Opening The Reconsolidation Window to Extinguish Fear Memories: A New Conceptual Approach to Psychotherapeutics
Memory processes occur in several phases. Short-term memory is converted to long-term memory by a process of consolidation that requires the synthesis of new proteins. Transcription factors in the nuclei of hundreds of millions of nerve cells are activated so that specific synapses can be modified for the long term. If protein synthesis is inhibited during a period within a few hours after new learning has occurred, what was learned never gets consolidated and is essentially forgotten. It is thought that this phase of consolidation happens when a memory trace moves from short-term storage in the hippocampus to long-term storage in the cerebral cortex.
Recently a later phase of memory storage called reconsolidation has been identified. When an old memory is recalled, the reconsolidation window opens, and the memory trace becomes temporarily amenable to change. The reconsolidation window (the period during which the trace can be revised) is thought to begin five minutes after a memory is recalled and last for an hour or possibly two. New learning that takes place during the reconsolidation window can be more profound than learning that occurs without recall of the related memory or after the reconsolidation window has closed.
Consider the example of a fearful memory created when a person is attacked in a dark alley. If the person repeatedly visits the same alley without being attacked, they can eventually become less afraid of dark places. Repeated viewing of pictures of dark places can also extinguish the fear. These are typical ways in which a fear memory is extinguished. However, the original fear is subject to spontaneous recovery (the fear of dark places returns without provocation) or to reactivation (if another dangerous situation is encountered, the person may regain their fear of dark alleys).
The new findings suggest that if the extinction process (the repeated exposures to the pictures of the dark alley) takes place during the reconsolidation window after the fear memory of being attacked is recalled, the old fear can be permanently reversed (wiped clean, or re-edited such that it appears forgotten) so that it is no longer subject to spontaneous recovery or reactivation.
Editor’s Note: To accomplish extinction training within the reconsolidation window, first a person must actively recall the old memory, opening the reconsolidation window. Then, after a 5-minute delay, extinction training (e.g. new learning that the old feared place is now safe) should take place within the next hour. This process has been demonstrated in animal studies and is thought to be clinically relevant for humans in the case of phobic anxiety and post-traumatic stress disorder (PTSD). The psychotherapeutic implications of using the reconsolidation window to better ameliorate PTSD fears, avoidance, and flashbacks are enormous.
Observing the Amygdala’s Role in the Extinction of Fear Memory Traces
The amygdala is a crucial part of the learned or conditioned fear pathway. It is activated during fear conditioning and during the recall of cues associated with the fear experience. If the amygdala is removed, conditioning fear does not occur.
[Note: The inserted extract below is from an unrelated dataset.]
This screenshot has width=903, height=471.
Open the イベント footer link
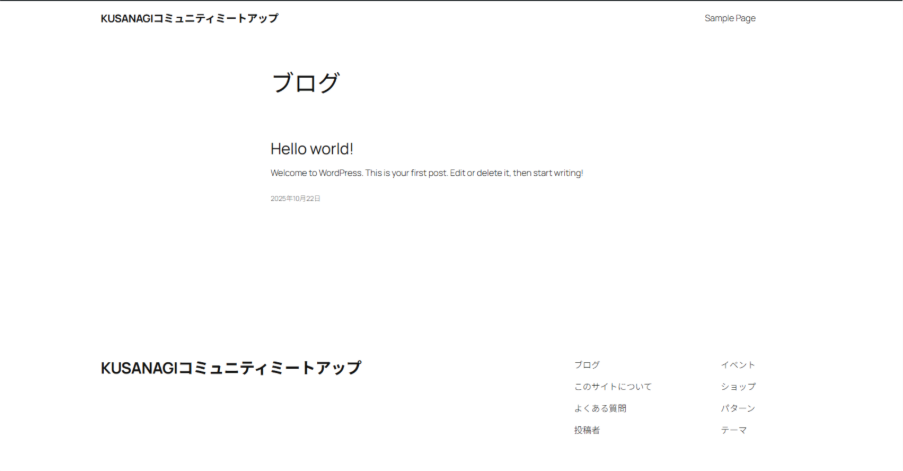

A new study published in Science this year by Agren et al. indicates that in humans, the amygdala-based response to conditioned fear can be completely abolished using extinction training within the memory reconsolidation window. Training that took place 10 minutes after the fear memory was activated was successful, while training that took place 6 hours later was not.
On day one of this study, participants were shown a visual cue while receiving a shock 16 times. They began to associate the visual cue with the shock, a process known as fear conditioning.
On day two, the memory of the shock was reactivated by showing the visual cue for two minutes. This was followed by extinction training (presentation of the visual cue without the shock). One experimental group received the extinction training after 10 minutes, i.e. within the memory consolidation window. The other group received the same extinction training 6 hours after seeing the visual cue, when the reconsolidation window had closed.
On day three, participants received a functional magnetic resonance imaging scan (fMRI) while connected to shock electrodes (but not receiving shocks). This revealed activation of the amygdala and related connections in the fear circuit in the 6-hour group. However, the amygdala was not activated in the 10-minute group who had received the extinction training within the reconsolidation window. This suggests that for them, the amygdala-based memory trace was abolished.
On day five, participants received shocks (without the visual cue) and then were re-exposed to the photo. Fear response to the visual cue was measured via skin conductance responses. Participants in the 10-minute extinction group did not show any skin conductance response when they saw the visual cue. The 6-hour group did show skin conductance response to the visual cue, indicating that the fear memory persisted for this group. The 6-hour group also showed significantly greater amygdala activation in response to the visual cue.
Editor’s Note: Fear memories can be updated, revised, or abolished when new learning after active memory recall takes place within but not outside of the reconsolidation window. The fear memory trace that is seen by increased blood flow in the amygdala is abolished, and amygdala fear circuit connectivity with other areas of the brain is attenuated only when extinction training occurs within the reconsolidation window after active memory recall (i.e. 5 minutes to one hour after recall).
Agren et al. conclude: “Reactivated fear memories are sensitive to behavioral disruption…and the amygdala proves to be a key neurobiological substrate for this process [in animals and] also in humans.” Timing new learning within the reconsolidation window is the key to long-term revision of habits and memories.